I've started  to research what happened to the Ramindjeri people, the traditional owners of the land,  after the conquest of their lands and British settlement of  the Fleurieu Peninsula. The settler history is a narrative of  from pioneer port to seaside resort' and this narrative is premised on the the ‘great Australian silence’ in regard to Indigenous people and their history. 

The research is  for the second historical  part of Fleurieuscapes project.  The art historical context of the project is that Australian arts practice abandoned the landscape in the 1960’s at the end of Modernism, the last major figures being Williams, Nolan and Olsen as arts practice entered post modernity and deconstruction. Whilst there are notable exceptions (Storrier, Robinson etc.), landscape representation was left to Aboriginal peoples as Aboriginal painting emerged from the deserts of Central Australia. 

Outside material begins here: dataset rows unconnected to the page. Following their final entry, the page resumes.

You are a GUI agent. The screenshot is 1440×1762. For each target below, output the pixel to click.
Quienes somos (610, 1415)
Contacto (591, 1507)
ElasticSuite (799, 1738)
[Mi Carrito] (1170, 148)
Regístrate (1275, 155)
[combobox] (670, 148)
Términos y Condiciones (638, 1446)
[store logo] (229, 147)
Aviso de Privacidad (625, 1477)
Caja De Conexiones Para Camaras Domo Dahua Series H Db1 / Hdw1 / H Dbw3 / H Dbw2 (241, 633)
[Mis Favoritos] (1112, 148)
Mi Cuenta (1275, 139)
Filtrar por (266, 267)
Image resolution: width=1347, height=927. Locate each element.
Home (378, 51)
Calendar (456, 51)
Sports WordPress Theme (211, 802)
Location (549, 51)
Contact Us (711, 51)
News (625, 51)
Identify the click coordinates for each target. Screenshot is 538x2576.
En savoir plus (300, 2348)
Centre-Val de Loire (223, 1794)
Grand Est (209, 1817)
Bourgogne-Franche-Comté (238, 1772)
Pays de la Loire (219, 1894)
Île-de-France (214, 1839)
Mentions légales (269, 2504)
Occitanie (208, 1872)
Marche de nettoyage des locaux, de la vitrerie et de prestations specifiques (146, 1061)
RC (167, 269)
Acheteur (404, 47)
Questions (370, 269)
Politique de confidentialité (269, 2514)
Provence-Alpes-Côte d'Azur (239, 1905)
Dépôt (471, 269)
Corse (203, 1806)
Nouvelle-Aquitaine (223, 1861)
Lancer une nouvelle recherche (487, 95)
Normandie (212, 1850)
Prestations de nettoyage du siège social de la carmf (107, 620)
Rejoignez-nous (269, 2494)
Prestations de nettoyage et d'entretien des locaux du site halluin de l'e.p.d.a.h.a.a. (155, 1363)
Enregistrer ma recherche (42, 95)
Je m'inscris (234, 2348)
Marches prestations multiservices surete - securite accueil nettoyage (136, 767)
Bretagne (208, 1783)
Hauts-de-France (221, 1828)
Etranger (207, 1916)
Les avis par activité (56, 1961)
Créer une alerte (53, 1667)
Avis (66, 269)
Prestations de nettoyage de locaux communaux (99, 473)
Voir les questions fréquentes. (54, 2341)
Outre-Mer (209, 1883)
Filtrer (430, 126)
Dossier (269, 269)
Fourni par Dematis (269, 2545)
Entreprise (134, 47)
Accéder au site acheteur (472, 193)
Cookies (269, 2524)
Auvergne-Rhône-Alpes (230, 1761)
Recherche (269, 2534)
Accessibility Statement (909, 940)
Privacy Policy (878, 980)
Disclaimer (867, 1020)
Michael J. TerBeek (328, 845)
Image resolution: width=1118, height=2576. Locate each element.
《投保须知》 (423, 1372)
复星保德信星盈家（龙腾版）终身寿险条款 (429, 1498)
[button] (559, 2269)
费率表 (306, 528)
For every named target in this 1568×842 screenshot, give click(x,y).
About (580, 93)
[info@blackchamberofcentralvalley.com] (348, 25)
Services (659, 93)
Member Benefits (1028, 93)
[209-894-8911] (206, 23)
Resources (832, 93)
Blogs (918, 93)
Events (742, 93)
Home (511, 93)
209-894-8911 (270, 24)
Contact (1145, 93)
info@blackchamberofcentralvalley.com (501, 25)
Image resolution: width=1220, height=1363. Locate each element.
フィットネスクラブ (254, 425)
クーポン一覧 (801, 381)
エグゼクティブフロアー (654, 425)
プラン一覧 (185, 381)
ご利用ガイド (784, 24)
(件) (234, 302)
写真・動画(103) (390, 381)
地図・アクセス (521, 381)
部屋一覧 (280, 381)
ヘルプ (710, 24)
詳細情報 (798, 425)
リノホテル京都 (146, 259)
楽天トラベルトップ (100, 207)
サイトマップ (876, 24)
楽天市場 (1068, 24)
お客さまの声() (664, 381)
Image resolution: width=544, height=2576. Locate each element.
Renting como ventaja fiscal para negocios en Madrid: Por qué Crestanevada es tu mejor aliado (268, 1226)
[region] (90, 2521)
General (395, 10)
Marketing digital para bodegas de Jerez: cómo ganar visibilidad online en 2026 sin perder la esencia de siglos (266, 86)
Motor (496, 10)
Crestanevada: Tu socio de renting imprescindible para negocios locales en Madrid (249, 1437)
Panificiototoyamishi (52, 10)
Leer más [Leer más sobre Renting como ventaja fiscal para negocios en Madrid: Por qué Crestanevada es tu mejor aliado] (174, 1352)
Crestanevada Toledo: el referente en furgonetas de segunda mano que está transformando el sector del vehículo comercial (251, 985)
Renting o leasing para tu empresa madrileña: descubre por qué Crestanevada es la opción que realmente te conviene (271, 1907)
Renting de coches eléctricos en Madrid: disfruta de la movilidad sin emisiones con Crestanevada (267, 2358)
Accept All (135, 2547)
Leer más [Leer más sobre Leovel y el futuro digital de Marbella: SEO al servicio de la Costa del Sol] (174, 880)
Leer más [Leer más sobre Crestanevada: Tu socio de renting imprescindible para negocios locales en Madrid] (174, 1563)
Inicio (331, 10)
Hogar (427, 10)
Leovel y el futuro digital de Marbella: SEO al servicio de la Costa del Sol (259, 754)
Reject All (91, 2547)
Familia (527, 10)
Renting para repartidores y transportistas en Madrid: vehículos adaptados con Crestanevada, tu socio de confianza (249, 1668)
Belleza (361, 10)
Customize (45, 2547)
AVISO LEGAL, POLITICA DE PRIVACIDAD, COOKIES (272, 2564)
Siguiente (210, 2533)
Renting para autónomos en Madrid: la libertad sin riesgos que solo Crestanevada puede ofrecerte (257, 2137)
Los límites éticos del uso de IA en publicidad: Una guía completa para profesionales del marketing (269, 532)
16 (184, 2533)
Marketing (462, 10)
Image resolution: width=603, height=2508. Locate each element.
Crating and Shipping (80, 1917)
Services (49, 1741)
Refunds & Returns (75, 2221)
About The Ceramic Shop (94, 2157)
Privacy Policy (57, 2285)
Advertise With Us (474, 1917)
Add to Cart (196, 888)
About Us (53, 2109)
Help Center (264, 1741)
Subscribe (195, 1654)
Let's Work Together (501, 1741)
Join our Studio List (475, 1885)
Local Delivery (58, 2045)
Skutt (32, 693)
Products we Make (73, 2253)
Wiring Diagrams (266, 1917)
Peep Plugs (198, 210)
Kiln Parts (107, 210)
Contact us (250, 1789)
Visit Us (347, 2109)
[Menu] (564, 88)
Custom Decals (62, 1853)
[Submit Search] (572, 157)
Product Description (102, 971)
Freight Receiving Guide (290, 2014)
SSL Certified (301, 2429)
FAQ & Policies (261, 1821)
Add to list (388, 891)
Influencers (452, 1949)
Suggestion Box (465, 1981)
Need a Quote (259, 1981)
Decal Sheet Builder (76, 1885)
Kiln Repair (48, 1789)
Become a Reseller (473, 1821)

The second  part of the Fleuriescapes project looks at the  significant  historical sites of the Fleurieu Peninsula from the vantage point  of the traditional owners (both the Ramindjeri and the Ngarrindjeri) in  a post-colonial Australia. This history is one where many of the traditional people living on the Fleurieu Peninsula and along the Corrong  were massacred. Those who survived had the power to govern their lives removed, as well as their connections to the land and the space, and as well as their language to articulate their view of what had happened to them. 

The picture below is of the site of an old sealing/whaling station at Encounter Bay, Victor Harbor  that preceded British settlement. The contact  is circa 1830's,  and one of the prime reason  for the Europeans to make contact with aboriginal people was to seek women. Eventually,  some of the Ramindjeri men and women  worked as harpooners and whale spotters. 

 There was another  sealing/whaling station at  Granite Island in Victor Harbor  Many of the Ramindjeri people succumbed to the small pox epidemic which swept the area in the 1830s and then to general disease.  In 1872 the whaling industry, which had started on Kangaroo Island around 1806,  and which produced whale oil  and bones for export,  closed down due to a lack of Southern Right whales.